WHAT NEEDS TO BE DONE » Output everything from the start of the listing down to the line containing "Action: (107, 251)", inclusive, as a Markdown table with the columns No. and Text, skipping any blank lines.

PROVIDED MATERIAL »
*-*-*

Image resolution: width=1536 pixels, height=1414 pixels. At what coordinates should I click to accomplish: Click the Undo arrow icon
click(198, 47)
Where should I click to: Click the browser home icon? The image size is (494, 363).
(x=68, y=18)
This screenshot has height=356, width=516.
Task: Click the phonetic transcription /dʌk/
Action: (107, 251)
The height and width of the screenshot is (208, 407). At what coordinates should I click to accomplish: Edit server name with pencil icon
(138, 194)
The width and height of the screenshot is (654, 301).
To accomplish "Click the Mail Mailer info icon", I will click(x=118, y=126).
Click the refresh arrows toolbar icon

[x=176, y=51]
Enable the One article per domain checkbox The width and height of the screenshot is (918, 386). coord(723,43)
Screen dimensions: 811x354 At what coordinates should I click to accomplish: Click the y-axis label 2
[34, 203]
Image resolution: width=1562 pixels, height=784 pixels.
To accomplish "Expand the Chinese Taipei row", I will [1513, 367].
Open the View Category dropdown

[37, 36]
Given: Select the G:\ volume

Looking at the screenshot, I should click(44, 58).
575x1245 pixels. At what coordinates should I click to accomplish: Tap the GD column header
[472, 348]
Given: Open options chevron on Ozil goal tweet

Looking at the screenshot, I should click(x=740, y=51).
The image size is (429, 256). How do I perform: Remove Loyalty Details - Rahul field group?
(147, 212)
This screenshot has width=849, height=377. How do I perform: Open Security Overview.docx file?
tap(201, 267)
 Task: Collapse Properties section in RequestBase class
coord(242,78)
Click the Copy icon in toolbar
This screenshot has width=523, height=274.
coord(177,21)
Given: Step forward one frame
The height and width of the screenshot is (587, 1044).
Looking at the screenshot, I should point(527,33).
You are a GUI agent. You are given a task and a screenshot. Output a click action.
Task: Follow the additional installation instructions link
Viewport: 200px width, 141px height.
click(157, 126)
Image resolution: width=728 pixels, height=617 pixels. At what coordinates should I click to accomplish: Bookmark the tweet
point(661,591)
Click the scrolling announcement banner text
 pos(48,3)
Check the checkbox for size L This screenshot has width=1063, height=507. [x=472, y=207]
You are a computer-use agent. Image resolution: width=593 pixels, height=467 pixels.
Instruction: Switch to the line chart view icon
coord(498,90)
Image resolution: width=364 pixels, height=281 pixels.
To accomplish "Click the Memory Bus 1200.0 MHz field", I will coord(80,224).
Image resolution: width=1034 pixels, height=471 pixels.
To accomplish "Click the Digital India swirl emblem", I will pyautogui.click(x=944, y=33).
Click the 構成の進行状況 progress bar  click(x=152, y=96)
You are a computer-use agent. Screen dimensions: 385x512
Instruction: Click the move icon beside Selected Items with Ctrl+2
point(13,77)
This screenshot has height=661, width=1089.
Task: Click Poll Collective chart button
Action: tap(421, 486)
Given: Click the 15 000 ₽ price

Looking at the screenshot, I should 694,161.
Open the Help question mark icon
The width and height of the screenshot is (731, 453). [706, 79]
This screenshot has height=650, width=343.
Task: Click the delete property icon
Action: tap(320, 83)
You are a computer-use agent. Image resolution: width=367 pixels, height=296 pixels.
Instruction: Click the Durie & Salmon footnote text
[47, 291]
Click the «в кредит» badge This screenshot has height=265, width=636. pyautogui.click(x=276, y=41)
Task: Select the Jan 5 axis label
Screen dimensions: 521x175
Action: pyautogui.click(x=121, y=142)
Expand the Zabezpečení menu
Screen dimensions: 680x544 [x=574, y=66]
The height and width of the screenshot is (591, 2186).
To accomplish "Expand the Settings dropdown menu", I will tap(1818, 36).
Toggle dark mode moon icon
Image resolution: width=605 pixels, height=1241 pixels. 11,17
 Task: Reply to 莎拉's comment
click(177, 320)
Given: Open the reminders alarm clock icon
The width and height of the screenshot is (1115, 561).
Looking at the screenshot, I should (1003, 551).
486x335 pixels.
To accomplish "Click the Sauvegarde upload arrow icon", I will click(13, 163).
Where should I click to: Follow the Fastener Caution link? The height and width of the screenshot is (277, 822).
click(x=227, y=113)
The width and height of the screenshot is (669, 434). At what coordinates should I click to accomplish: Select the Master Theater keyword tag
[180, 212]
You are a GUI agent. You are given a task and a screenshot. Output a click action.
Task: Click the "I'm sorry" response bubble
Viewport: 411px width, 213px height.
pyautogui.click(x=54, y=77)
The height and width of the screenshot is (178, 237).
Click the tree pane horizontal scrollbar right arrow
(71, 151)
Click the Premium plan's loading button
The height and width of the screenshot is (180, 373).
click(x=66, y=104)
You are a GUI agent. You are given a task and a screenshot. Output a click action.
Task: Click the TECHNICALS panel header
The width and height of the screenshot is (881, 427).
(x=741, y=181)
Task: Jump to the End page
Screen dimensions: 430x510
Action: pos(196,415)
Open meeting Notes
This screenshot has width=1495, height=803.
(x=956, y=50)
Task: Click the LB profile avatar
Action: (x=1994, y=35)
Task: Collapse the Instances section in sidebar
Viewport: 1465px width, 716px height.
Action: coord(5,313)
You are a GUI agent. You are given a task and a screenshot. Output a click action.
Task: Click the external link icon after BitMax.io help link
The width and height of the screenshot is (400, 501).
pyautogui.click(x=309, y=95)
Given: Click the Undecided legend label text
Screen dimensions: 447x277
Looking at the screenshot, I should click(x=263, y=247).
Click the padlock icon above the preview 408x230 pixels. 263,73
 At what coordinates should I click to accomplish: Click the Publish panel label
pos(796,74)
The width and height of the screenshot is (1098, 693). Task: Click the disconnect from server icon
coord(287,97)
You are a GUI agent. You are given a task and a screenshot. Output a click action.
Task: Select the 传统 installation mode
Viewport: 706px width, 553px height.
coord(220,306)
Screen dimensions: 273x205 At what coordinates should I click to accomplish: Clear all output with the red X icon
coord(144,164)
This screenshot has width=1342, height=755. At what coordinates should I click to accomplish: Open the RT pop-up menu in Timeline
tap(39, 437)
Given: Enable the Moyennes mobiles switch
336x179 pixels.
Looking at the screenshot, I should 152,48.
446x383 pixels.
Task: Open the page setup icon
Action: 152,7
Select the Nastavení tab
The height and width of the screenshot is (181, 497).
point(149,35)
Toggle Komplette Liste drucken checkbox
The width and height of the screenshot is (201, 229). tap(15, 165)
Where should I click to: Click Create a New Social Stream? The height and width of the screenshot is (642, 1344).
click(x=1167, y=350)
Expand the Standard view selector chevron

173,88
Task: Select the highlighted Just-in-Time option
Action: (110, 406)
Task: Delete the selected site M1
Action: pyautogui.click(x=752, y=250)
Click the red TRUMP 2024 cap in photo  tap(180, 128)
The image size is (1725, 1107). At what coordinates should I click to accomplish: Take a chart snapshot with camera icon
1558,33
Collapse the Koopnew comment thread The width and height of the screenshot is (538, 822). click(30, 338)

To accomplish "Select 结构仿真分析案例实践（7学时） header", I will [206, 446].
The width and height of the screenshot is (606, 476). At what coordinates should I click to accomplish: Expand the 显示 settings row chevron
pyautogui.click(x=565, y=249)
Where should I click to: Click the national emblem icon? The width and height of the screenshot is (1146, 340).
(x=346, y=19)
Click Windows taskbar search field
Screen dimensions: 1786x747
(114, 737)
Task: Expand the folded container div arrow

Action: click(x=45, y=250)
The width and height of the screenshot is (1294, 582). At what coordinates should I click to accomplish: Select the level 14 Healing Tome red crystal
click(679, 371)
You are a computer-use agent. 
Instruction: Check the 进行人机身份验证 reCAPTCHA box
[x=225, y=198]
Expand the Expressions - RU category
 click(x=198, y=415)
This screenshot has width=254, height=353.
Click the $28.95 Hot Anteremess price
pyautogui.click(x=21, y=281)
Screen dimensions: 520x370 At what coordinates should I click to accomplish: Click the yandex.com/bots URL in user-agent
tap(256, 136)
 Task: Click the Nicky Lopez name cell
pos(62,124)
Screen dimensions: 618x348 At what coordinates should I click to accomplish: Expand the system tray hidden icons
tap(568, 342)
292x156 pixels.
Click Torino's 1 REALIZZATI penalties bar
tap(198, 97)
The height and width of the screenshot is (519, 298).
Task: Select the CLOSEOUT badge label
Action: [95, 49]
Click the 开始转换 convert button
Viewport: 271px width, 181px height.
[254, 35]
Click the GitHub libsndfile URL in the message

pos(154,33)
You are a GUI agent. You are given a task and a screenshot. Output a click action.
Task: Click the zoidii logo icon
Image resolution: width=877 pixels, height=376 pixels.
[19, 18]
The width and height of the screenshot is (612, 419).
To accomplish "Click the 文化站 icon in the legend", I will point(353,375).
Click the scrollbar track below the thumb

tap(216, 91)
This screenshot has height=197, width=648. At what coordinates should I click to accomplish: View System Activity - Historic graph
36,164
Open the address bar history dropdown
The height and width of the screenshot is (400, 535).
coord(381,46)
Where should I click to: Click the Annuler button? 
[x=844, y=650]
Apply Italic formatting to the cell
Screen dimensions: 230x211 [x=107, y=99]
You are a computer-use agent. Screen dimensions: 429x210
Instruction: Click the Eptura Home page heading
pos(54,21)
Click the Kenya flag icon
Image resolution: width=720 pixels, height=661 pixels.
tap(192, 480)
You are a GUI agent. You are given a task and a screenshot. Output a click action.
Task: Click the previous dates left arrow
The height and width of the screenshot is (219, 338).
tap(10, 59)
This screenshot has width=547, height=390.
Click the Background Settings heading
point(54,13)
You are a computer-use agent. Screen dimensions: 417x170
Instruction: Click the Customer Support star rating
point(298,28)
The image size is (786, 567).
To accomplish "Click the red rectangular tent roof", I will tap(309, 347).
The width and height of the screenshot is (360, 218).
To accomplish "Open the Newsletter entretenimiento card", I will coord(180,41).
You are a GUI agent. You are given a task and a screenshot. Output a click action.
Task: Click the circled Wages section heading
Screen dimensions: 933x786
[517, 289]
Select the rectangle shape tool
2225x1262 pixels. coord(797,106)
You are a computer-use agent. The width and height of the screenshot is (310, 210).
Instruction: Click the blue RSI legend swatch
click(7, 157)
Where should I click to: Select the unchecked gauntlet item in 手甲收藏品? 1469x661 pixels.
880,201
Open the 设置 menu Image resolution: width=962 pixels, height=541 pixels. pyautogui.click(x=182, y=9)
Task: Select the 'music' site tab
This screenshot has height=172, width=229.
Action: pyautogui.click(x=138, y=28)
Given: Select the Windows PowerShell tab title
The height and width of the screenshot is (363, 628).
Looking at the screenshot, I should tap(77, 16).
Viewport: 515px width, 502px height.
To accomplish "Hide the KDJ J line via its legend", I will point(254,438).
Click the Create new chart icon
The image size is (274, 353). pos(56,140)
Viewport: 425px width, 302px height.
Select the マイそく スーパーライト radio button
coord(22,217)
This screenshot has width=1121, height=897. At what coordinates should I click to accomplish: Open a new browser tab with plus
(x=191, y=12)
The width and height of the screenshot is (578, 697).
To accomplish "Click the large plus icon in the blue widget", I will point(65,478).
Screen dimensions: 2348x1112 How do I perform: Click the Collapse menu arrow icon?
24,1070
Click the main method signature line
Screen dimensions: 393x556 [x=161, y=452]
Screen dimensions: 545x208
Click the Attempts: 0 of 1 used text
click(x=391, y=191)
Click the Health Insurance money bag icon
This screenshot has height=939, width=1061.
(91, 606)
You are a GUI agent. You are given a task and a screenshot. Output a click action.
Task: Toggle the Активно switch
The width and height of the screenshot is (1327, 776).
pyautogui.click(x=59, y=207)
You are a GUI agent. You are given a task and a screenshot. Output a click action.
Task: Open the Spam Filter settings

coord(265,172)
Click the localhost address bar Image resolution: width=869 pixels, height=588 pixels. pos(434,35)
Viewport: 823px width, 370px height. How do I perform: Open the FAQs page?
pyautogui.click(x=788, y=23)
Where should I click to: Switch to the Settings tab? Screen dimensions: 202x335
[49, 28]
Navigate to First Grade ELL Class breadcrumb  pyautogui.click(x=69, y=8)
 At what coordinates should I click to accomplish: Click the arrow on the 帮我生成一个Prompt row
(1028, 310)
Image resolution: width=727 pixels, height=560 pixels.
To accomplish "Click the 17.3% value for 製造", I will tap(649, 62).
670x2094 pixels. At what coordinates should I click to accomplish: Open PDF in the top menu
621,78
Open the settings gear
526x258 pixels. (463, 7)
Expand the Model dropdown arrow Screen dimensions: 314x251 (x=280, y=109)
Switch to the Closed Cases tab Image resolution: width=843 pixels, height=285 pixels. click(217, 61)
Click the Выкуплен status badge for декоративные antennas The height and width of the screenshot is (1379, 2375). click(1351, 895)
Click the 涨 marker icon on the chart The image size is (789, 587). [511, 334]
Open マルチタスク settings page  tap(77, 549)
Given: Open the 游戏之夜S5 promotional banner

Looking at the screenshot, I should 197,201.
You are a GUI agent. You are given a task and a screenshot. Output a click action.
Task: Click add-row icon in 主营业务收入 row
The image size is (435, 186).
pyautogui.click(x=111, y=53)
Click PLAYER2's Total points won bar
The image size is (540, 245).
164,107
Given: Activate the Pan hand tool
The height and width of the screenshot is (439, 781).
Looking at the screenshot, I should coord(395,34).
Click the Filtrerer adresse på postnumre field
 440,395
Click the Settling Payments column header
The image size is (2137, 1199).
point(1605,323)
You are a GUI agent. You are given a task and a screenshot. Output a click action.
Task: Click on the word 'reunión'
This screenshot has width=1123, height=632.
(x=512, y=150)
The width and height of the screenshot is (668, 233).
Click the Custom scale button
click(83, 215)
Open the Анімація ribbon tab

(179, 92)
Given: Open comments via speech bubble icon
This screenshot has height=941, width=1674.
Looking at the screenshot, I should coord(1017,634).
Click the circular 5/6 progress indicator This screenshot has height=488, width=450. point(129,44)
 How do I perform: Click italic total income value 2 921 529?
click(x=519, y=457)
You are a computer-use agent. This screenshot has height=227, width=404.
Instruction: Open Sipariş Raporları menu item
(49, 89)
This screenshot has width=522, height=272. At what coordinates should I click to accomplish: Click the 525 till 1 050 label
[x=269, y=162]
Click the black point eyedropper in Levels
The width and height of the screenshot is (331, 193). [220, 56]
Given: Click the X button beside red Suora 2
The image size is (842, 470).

*-*-*

FINAL RESULT »
| No. | Text |
|---|---|
| 1 | Image resolution: width=1536 pixels, height=1414 pixels. At what coordinates should I click to accomplish: Click the Undo arrow icon |
| 2 | click(198, 47) |
| 3 | Where should I click to: Click the browser home icon? The image size is (494, 363). |
| 4 | (x=68, y=18) |
| 5 | This screenshot has height=356, width=516. |
| 6 | Task: Click the phonetic transcription /dʌk/ |
| 7 | Action: (107, 251) |